Please retype the entries below exactly as they are written.

§ Stored entries

=== Begin Enclosure ===

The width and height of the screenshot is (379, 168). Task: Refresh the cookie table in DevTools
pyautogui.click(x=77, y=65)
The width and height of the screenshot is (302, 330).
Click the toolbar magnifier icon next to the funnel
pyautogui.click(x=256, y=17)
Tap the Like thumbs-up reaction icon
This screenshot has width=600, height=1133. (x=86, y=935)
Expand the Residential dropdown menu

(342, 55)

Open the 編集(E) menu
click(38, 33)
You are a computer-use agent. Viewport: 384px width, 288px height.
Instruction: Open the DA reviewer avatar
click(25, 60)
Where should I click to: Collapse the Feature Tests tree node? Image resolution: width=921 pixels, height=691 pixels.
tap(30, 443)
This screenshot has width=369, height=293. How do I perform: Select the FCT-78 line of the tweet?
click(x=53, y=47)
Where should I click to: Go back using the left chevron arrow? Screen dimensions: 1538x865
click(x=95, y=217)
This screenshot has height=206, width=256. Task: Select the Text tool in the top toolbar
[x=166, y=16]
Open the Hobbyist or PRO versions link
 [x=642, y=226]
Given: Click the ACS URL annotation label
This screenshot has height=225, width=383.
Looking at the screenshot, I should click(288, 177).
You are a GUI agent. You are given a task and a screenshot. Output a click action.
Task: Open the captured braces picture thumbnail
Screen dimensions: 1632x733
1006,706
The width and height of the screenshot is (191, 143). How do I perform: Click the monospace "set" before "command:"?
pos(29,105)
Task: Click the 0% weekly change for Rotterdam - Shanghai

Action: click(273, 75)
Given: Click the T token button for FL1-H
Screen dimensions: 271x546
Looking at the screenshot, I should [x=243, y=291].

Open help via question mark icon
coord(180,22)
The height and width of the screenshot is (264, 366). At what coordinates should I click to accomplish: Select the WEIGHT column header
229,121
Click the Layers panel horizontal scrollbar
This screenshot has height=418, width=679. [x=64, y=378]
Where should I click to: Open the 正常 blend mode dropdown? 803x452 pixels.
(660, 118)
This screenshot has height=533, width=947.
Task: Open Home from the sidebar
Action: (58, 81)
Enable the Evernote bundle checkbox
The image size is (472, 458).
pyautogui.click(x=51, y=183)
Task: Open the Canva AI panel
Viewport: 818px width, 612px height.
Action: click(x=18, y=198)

=== End Enclosure ===

§ Result of this exercise
The width and height of the screenshot is (379, 168). Task: Refresh the cookie table in DevTools
pyautogui.click(x=77, y=65)
The width and height of the screenshot is (302, 330).
Click the toolbar magnifier icon next to the funnel
pyautogui.click(x=256, y=17)
Tap the Like thumbs-up reaction icon
This screenshot has width=600, height=1133. (x=86, y=935)
Expand the Residential dropdown menu

(342, 55)

Open the 編集(E) menu
click(38, 33)
You are a computer-use agent. Viewport: 384px width, 288px height.
Instruction: Open the DA reviewer avatar
click(25, 60)
Where should I click to: Collapse the Feature Tests tree node? Image resolution: width=921 pixels, height=691 pixels.
tap(30, 443)
This screenshot has width=369, height=293. How do I perform: Select the FCT-78 line of the tweet?
click(x=53, y=47)
Where should I click to: Go back using the left chevron arrow? Screen dimensions: 1538x865
click(x=95, y=217)
This screenshot has height=206, width=256. Task: Select the Text tool in the top toolbar
[x=166, y=16]
Open the Hobbyist or PRO versions link
 [x=642, y=226]
Given: Click the ACS URL annotation label
This screenshot has height=225, width=383.
Looking at the screenshot, I should click(288, 177).
You are a GUI agent. You are given a task and a screenshot. Output a click action.
Task: Open the captured braces picture thumbnail
Screen dimensions: 1632x733
1006,706
The width and height of the screenshot is (191, 143). How do I perform: Click the monospace "set" before "command:"?
pos(29,105)
Task: Click the 0% weekly change for Rotterdam - Shanghai

Action: click(273, 75)
Given: Click the T token button for FL1-H
Screen dimensions: 271x546
Looking at the screenshot, I should [x=243, y=291].

Open help via question mark icon
coord(180,22)
The height and width of the screenshot is (264, 366). At what coordinates should I click to accomplish: Select the WEIGHT column header
229,121
Click the Layers panel horizontal scrollbar
This screenshot has height=418, width=679. [x=64, y=378]
Where should I click to: Open the 正常 blend mode dropdown? 803x452 pixels.
(660, 118)
This screenshot has height=533, width=947.
Task: Open Home from the sidebar
Action: (58, 81)
Enable the Evernote bundle checkbox
The image size is (472, 458).
pyautogui.click(x=51, y=183)
Task: Open the Canva AI panel
Viewport: 818px width, 612px height.
Action: click(x=18, y=198)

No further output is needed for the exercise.